Antonio Santos Aquino

As armas oficialmente não virão mais para os rebeldes da Síria, mas clandestinamente já tinham vindo. Haja vista a resistência dos rebeldes, que, em condições normais já teriam capitulado. O Exército Sírio é muito forte.

A mídia não-comprometida tem noticiado a prisão de elementos uriundos do Catar, Arabia Saudita e França. Além de armamento sofisticado, que o Exército Sírio não tem. Não fora a posição dura da Russia e China, Assad teria caido.

Entretando, as armas que Estados Unidos, França, Inglaterra e Alemanha principalmente, agora oferecem: telefones guiados por satélites e dinheiro em forma de salário para os rebeldes e famílias, são tão eficazes ou mais, que as armas de guerra.
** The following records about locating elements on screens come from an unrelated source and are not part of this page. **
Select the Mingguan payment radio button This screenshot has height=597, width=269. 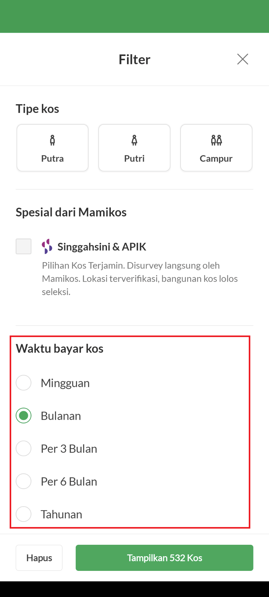click(x=24, y=383)
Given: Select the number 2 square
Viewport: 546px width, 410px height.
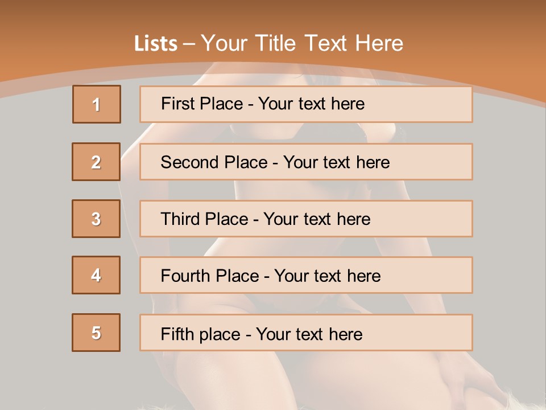Looking at the screenshot, I should [x=96, y=162].
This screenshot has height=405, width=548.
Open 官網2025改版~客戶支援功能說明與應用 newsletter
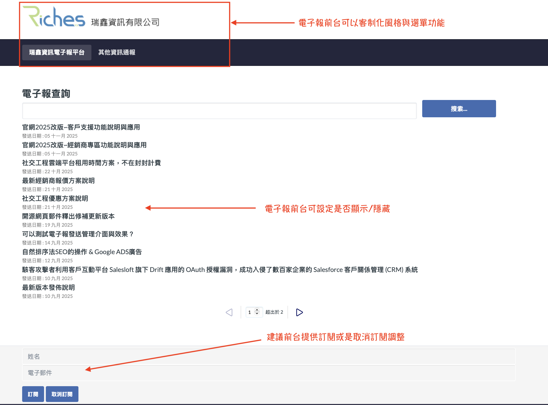coord(81,127)
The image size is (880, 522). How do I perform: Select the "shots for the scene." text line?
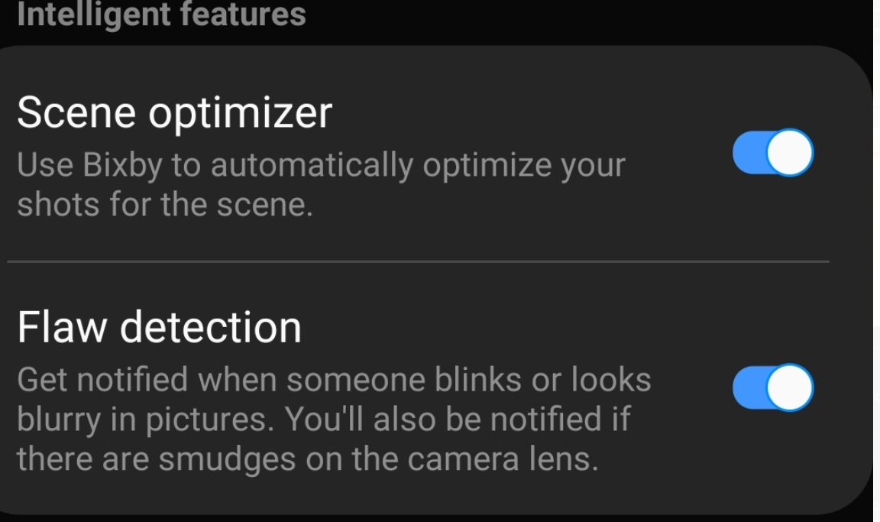[x=165, y=205]
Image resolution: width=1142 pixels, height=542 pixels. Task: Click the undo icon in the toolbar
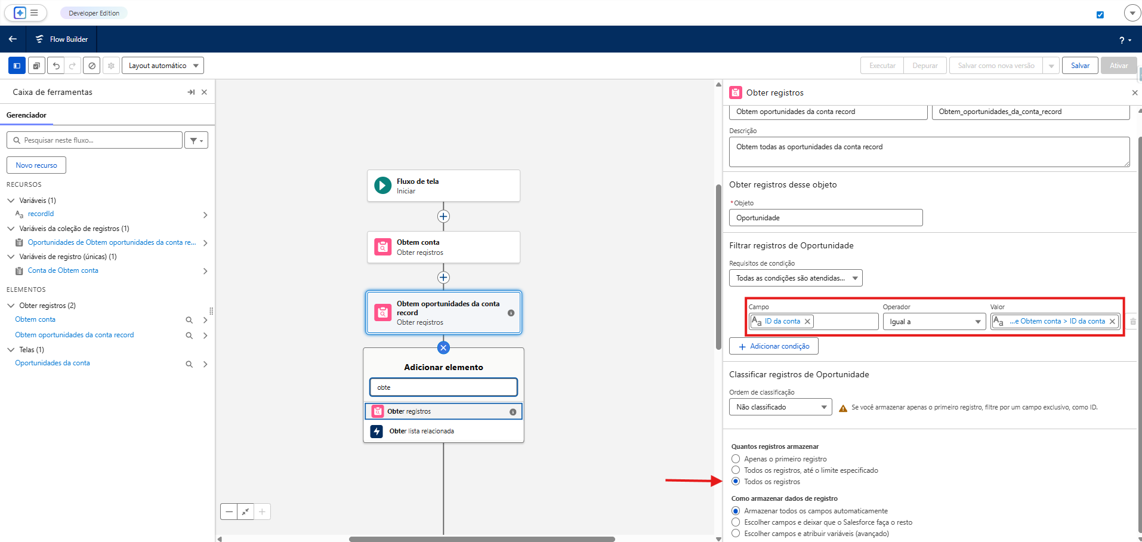pyautogui.click(x=55, y=65)
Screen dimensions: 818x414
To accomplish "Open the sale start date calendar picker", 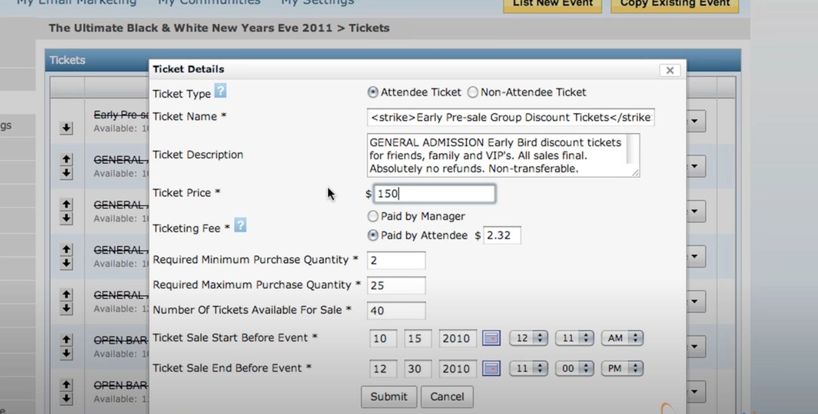I will tap(491, 338).
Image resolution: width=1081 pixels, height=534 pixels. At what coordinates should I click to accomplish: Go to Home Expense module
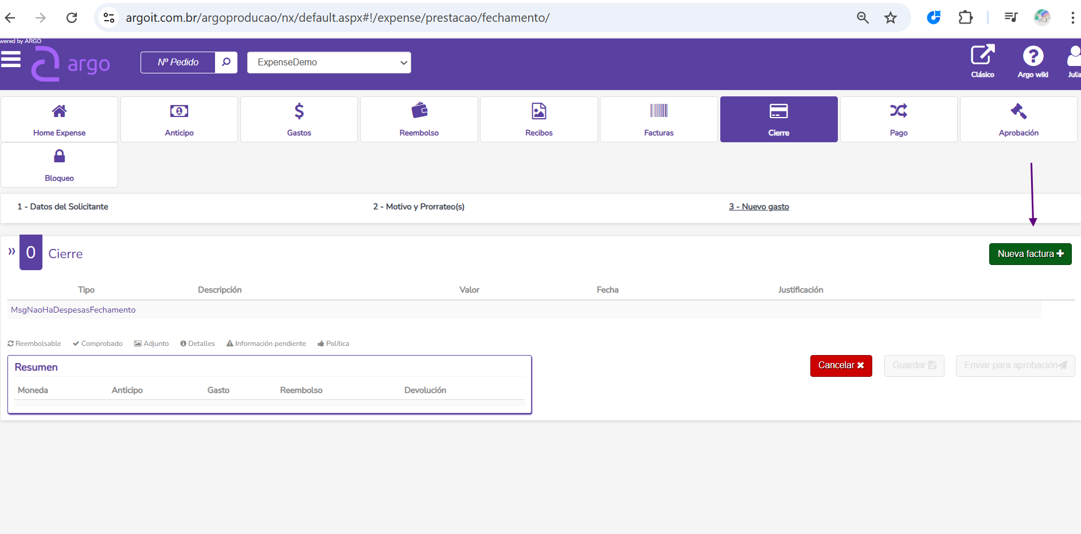[x=59, y=119]
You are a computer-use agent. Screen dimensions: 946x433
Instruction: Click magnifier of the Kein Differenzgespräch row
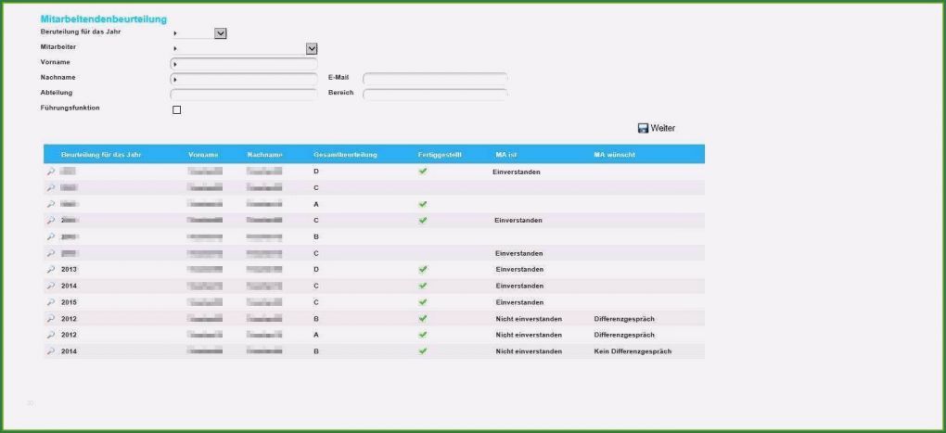(51, 351)
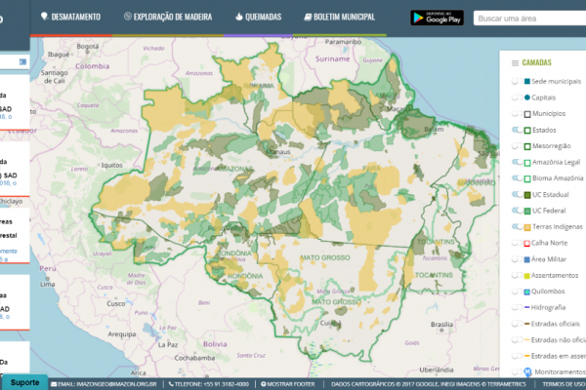Click the Amazônia Legal layer icon
This screenshot has height=390, width=586.
(527, 162)
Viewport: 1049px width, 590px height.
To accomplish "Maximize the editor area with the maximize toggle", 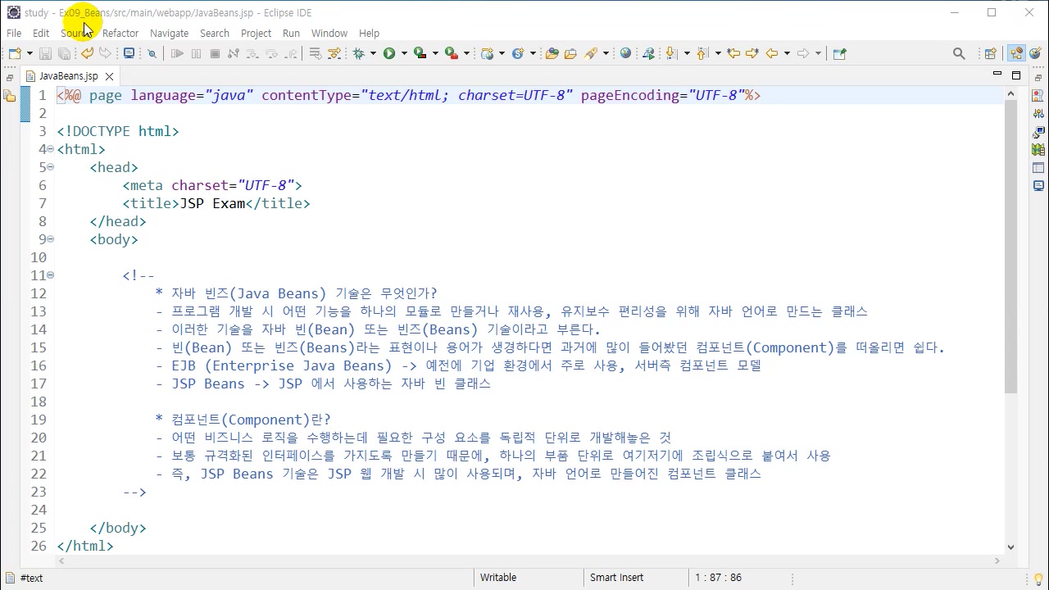I will [x=1015, y=75].
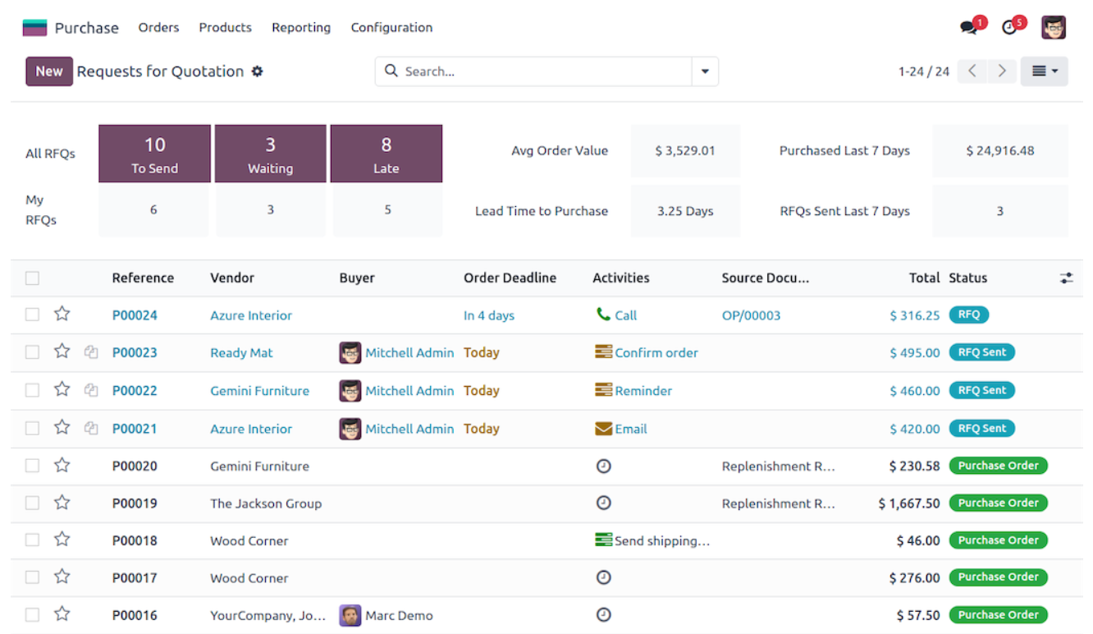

O futuro da Síria depende muito do apoio da Rússia e China.

O governo sírio com Bachar Al Assad é crucial para o equilíbrio da região. Caindo a Síria, cairá o Hezbolah e o Hamas. Ficando assim o Irã como o “prato principal” para Israel saciar seu ódio, jogando uma bomba atômica sobre o Estado Persa. Diz um velho ditado: sopa quente queima a boca. A resposta do Irã pode surpreender e mudar o rumo dos acontecimentos.